Start of Material
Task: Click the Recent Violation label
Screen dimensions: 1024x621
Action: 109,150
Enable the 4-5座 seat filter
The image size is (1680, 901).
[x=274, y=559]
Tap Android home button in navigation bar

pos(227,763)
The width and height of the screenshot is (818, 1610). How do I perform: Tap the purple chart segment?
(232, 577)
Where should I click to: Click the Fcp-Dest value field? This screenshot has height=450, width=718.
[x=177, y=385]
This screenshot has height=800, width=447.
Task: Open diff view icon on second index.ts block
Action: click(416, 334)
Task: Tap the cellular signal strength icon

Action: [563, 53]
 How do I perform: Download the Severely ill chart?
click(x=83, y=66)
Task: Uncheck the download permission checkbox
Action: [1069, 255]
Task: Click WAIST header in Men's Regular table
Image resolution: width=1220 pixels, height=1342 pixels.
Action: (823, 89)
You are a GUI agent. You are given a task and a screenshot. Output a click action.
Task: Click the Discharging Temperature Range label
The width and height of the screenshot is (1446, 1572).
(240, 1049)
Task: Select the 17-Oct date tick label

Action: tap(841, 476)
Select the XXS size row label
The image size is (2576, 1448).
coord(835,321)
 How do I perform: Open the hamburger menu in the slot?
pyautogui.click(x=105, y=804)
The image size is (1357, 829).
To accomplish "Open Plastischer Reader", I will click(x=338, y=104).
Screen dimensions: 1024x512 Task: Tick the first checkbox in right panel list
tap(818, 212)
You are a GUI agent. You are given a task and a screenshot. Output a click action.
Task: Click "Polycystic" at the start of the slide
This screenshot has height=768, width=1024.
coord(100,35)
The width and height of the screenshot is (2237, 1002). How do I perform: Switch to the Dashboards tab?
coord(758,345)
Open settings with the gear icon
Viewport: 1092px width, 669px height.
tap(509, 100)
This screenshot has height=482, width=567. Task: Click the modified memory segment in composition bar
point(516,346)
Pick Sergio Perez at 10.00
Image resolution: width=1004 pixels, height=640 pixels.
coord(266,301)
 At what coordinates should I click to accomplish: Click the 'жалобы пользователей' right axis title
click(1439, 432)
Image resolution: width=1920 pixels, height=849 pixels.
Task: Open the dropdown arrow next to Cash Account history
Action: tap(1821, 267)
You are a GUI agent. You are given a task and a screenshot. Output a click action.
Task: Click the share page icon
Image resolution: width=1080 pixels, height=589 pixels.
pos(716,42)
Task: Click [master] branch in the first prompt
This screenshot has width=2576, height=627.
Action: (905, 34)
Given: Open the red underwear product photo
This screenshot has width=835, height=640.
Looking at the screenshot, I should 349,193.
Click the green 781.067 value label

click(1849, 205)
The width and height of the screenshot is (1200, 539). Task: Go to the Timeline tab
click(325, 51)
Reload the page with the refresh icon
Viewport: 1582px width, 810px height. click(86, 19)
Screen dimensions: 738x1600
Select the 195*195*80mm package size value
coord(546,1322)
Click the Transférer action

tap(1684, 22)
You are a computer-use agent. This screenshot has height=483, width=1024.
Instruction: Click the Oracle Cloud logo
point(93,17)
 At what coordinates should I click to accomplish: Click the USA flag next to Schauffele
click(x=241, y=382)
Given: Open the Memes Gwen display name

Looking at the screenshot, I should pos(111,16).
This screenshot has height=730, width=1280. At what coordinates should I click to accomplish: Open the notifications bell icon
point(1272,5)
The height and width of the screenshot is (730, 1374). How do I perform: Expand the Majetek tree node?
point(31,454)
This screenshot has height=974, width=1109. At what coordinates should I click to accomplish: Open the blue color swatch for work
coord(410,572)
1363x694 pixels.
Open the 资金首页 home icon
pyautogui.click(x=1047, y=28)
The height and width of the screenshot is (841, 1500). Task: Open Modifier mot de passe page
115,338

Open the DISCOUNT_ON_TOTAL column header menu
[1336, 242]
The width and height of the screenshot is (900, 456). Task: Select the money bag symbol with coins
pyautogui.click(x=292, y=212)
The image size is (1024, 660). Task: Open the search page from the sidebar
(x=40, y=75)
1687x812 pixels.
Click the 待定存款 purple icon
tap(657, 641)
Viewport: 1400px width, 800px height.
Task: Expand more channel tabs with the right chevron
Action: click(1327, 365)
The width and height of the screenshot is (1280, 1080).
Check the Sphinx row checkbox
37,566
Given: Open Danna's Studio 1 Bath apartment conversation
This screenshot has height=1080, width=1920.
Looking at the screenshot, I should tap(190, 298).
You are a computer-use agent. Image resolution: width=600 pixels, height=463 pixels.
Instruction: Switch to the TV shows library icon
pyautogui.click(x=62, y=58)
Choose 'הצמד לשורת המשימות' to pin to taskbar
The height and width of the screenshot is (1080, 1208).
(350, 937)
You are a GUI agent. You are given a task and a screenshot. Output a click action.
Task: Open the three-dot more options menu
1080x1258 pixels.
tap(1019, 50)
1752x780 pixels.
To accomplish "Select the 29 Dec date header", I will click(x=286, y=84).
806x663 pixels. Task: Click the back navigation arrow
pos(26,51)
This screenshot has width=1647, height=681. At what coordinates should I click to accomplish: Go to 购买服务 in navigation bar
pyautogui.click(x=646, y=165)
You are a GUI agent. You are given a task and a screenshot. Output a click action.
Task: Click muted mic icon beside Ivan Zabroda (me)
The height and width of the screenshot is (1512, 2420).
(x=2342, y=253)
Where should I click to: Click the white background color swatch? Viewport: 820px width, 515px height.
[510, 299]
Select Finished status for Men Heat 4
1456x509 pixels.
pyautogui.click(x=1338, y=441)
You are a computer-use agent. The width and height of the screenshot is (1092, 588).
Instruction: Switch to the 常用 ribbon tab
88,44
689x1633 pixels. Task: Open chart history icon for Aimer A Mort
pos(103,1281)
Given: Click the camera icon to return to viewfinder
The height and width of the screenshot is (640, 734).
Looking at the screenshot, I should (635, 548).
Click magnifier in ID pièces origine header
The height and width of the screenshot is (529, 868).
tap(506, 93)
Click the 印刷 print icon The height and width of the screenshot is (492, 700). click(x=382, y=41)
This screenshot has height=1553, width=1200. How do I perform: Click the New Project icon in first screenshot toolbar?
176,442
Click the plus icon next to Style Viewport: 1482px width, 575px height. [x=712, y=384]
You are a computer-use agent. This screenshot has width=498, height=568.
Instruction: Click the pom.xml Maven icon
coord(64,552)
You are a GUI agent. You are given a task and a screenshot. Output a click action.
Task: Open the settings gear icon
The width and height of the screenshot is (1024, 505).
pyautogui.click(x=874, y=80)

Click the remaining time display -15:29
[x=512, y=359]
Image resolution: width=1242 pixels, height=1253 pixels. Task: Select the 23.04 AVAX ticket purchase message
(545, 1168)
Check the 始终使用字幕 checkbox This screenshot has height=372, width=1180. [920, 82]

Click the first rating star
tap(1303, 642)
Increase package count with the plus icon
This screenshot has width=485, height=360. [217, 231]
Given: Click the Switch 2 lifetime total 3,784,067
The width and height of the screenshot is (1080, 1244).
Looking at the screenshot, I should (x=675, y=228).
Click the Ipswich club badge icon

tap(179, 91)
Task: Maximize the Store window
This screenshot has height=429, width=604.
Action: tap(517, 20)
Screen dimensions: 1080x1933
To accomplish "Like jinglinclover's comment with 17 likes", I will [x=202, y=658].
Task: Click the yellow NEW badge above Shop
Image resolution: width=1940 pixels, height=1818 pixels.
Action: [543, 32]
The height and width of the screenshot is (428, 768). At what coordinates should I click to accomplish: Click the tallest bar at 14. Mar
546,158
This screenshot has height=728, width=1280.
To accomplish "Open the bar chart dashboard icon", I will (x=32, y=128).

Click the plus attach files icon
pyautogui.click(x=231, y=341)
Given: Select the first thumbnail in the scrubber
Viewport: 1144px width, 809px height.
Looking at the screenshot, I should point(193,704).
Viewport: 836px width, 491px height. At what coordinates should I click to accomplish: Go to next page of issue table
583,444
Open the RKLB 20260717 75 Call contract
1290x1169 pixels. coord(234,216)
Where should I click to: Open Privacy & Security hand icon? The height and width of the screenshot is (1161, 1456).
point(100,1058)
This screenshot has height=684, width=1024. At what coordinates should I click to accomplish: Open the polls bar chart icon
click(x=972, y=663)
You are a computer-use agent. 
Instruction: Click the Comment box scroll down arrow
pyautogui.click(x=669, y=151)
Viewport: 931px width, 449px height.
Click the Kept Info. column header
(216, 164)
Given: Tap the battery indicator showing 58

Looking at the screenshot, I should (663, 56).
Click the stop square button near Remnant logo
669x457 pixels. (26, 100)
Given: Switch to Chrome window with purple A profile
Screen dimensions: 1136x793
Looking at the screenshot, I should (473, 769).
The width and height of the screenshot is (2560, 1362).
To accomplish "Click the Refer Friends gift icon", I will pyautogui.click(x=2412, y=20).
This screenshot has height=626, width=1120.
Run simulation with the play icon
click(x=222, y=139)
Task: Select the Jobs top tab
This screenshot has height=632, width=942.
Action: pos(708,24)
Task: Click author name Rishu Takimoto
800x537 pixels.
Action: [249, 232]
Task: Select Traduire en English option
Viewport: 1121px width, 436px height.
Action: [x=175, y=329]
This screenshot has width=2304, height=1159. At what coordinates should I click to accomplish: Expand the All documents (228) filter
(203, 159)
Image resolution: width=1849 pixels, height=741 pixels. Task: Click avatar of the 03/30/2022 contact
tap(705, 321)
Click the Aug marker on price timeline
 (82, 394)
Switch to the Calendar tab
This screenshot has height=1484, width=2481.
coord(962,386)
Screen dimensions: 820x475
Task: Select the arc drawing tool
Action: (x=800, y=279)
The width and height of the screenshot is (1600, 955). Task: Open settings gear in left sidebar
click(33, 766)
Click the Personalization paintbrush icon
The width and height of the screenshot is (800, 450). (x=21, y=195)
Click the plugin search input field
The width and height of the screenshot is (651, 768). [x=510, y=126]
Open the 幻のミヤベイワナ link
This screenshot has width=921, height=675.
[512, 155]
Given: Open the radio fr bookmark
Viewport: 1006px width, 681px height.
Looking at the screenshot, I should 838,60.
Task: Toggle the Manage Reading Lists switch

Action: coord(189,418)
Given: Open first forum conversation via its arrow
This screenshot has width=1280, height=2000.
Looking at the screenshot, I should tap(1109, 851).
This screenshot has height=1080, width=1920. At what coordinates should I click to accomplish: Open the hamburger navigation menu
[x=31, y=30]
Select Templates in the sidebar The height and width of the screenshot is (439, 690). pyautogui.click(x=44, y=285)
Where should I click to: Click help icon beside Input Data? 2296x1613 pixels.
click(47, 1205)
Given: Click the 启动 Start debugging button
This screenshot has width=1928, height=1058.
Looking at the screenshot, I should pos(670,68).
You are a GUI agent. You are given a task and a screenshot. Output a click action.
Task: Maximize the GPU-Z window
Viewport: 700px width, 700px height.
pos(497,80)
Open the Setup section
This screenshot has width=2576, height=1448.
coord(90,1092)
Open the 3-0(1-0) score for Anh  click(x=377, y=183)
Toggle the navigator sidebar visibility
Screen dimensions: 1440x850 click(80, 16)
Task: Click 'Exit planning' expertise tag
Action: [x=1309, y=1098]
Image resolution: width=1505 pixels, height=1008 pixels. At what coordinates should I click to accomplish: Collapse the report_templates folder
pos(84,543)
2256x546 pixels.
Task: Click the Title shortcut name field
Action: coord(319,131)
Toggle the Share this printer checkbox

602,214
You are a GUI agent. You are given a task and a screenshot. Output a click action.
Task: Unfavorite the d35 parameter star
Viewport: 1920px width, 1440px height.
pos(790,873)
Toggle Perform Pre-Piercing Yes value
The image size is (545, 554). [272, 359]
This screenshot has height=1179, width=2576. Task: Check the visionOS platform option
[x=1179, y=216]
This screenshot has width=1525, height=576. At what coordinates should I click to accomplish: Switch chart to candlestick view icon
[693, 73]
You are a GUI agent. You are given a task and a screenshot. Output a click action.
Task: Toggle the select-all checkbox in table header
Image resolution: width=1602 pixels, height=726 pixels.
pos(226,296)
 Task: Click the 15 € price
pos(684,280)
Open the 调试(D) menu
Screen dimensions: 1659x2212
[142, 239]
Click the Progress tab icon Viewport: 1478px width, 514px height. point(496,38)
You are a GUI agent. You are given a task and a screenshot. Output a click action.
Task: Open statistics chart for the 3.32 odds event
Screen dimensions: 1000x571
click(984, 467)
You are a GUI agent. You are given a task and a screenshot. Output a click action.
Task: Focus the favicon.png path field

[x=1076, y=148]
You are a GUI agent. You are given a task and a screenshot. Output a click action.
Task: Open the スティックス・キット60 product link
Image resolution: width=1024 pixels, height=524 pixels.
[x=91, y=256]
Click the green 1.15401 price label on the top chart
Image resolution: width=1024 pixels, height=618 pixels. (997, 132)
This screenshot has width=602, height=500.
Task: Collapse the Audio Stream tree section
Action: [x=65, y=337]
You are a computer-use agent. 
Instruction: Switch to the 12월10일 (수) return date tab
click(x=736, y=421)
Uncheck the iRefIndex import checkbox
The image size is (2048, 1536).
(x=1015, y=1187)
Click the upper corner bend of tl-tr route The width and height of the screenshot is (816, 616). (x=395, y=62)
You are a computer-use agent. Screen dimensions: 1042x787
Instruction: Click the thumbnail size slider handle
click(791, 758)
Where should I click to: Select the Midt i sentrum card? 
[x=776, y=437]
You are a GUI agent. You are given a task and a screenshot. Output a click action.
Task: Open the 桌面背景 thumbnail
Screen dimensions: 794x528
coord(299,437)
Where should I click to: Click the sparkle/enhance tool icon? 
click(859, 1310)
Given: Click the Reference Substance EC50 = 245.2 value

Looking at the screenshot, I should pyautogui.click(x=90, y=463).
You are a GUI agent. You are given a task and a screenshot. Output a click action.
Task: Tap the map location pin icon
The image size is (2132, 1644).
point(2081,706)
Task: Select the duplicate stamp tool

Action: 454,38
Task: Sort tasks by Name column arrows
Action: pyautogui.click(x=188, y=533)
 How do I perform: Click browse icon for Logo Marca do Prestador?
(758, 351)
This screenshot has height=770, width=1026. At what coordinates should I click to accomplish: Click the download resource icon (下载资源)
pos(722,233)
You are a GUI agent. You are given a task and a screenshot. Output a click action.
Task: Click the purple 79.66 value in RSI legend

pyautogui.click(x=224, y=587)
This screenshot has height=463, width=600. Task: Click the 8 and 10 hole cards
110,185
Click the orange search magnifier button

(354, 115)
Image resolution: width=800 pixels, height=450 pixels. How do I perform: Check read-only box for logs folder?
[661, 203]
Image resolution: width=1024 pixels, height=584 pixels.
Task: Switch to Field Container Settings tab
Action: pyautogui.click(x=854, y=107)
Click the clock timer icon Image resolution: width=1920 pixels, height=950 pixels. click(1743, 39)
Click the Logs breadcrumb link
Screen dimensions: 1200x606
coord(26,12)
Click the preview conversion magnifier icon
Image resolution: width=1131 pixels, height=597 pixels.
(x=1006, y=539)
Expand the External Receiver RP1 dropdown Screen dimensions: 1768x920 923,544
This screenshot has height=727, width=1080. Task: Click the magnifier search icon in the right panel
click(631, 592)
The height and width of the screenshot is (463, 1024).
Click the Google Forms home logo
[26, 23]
End of Material
Directions: Present the lines of the material as a numbered list, starting at the line containing "Click the green 1.15401" and ending at the line containing "[x=776, y=437]", with both of those lines included and any blank lines omitted.

The reply:
1. Click the green 1.15401 price label on the top chart
2. Image resolution: width=1024 pixels, height=618 pixels. (997, 132)
3. This screenshot has width=602, height=500.
4. Task: Collapse the Audio Stream tree section
5. Action: [x=65, y=337]
6. You are a computer-use agent. 
7. Instruction: Switch to the 12월10일 (수) return date tab
8. click(x=736, y=421)
9. Uncheck the iRefIndex import checkbox
10. The image size is (2048, 1536).
11. (x=1015, y=1187)
12. Click the upper corner bend of tl-tr route The width and height of the screenshot is (816, 616). (x=395, y=62)
13. You are a computer-use agent. Screen dimensions: 1042x787
14. Instruction: Click the thumbnail size slider handle
15. click(791, 758)
16. Where should I click to: Select the Midt i sentrum card? 
17. [x=776, y=437]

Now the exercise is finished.